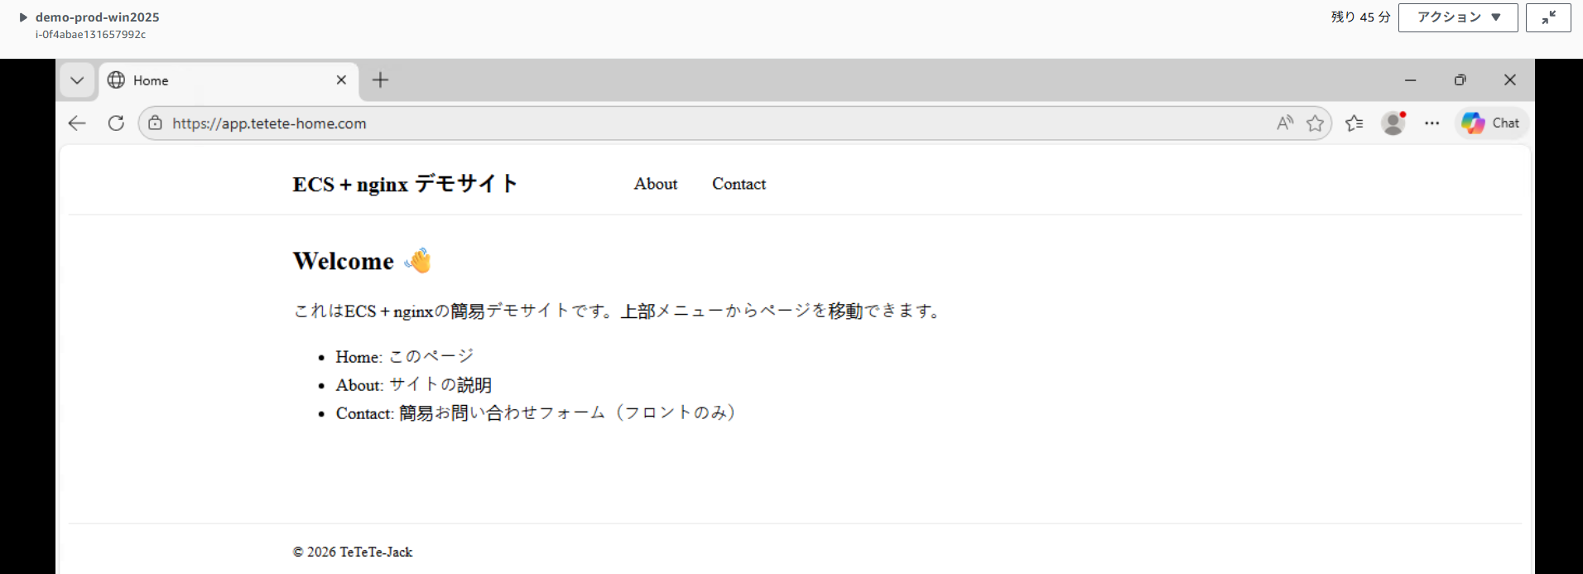Image resolution: width=1583 pixels, height=574 pixels.
Task: Click the address bar URL field
Action: (662, 123)
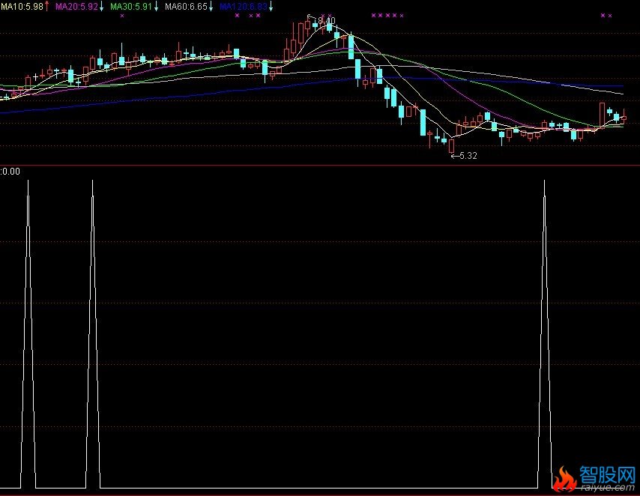Click the peak of the rightmost indicator spike
The height and width of the screenshot is (496, 640).
point(544,181)
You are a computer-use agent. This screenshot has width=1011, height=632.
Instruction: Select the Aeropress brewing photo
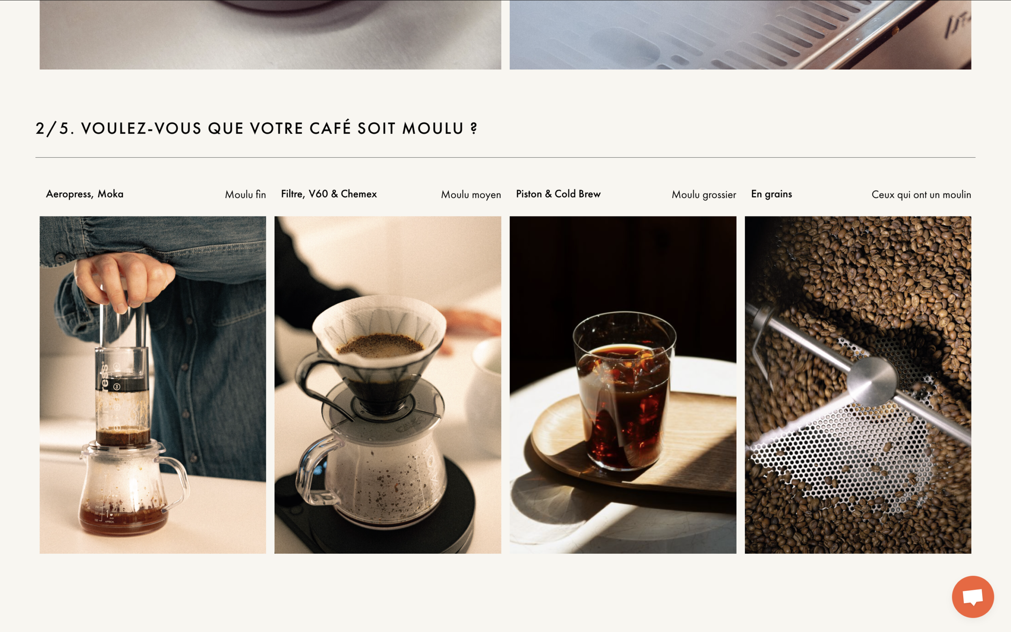(x=152, y=385)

▸ WORK ITEM: No pictures should appear in the answer, which is to be the lines from the line with "Instruction: Select the" through the end of the records above, restated exactly.

▸ RESPONSE AREA:
Instruction: Select the Aeropress brewing photo
(x=152, y=385)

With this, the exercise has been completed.